Even more rarely, problems come up that do not, yet, fit the concepts we have. In this section, I discuss one such problem. Not only because it illustrates so well why data science is good for computer science: new problems are fun, but also because in this particular example, we are looking for an unsupervised solution, thus illustrating further the need for the theory I was arguing for in the previous section.
Historians now routinely have access to large digital historical archives, such as all—well, a large selection of—newspapers published in the Netherlands between 1618 and 1995 at
http://www.delpher.nl/. With the advent of such resources, new kind of research questions become attainable. Before such digital archives, archive based research was limited by what human labor could achieve. Now, tools can be used to quickly select and analyze digital archives.
In one of our discussions, a colleague from the History Department of the Universiteit Utrecht suggested the following challenge. New words and concepts regularly enter our vocabulary and, especially the concepts, often lead to discussions in newspapers. For example, the concept of Darwinism entered the Dutch vocabulary not long after Darwin published his famous “On the Origin of Species” [
19]. And not only our vocabulary, but also the newspapers.
At first, the articles in the newspaper mainly consisted of a discussion between proponents and opponents of the theory of evolution. But gradually this changed, Darwinism acquired a broader meaning. Rather than “just” referring to a biological theory it could also refer to a social science theory: social Darwinism [
17]. A theory that upheld that humans and human society were also in that sense subject to a struggle for the survival of the fittest, “natural” selection also plays a role in the evolution of human societies.
His goal is to discover and follow such evolving (no pun intended) discourses automatically from, e.g., (digital) newspaper archives. Having access to the complete discourse and its evolution would give him a far more complete view on if, and how, and when, the concept of Darwinism became accepted by—a vast majority of—the Dutch population.
Note that this is very much an unsupervised learning task. We do not necessarily know which discourses have taken place and even less how they evolved. On first sight, this may seem like a relatively straightforward topic modeling task, more specifically a dynamic topic modeling task [
10] since that technique was especially designed for that problem. However, it turned out not to be so easy.
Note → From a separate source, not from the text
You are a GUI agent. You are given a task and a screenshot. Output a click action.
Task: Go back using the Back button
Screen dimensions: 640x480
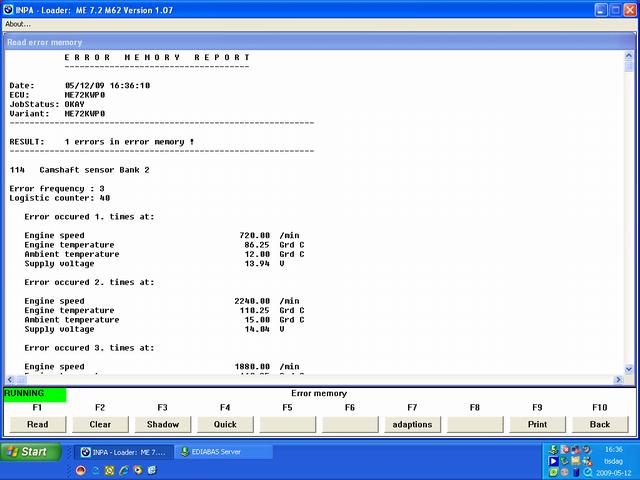click(600, 424)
Firstly, because it is not about the linear evolution of recognized topics such as Atomic Physics or Neuroscience, but about much more fuzzily defined topics—newspapers are not scientific journals and characteristic terms may vary between different newspapers and different epochs. Secondly, the evolution is far from linear, topics may split: the discussion goes into different directions, e.g., the discussion on biological Darwinism continues, while the discussion on social Darwinism starts. Topics may merge, they may die down and then reappear later again; for the latter, think of periodic topics like the Olympics.
This is not only a technical problem, but it is also a conceptual one. Topic modeling is very much a special case of clustering. That is, a topic is a cluster of newspaper articles together with a set of (more or less) characteristic terms. How can we decide that a cluster of one set of articles (with its characteristic terms) is similar to another set of articles (with its own characteristic terms)? Exacerbated the fact that all articles and most of the characteristic terms will be different among the two sets.
The goal of this discussion is not to solve this problem. It is to illustrate that Data Science poses new, interesting, questions to the computer science community. Moreover, it should also illustrate the need for solid foundations, both for supervised and unsupervised learning. Perhaps not with my first attempts at a solution, but certainly later, my colleague from the History department will ask: are you sure of this result? How likely is it that there is no better explanation of the course of history?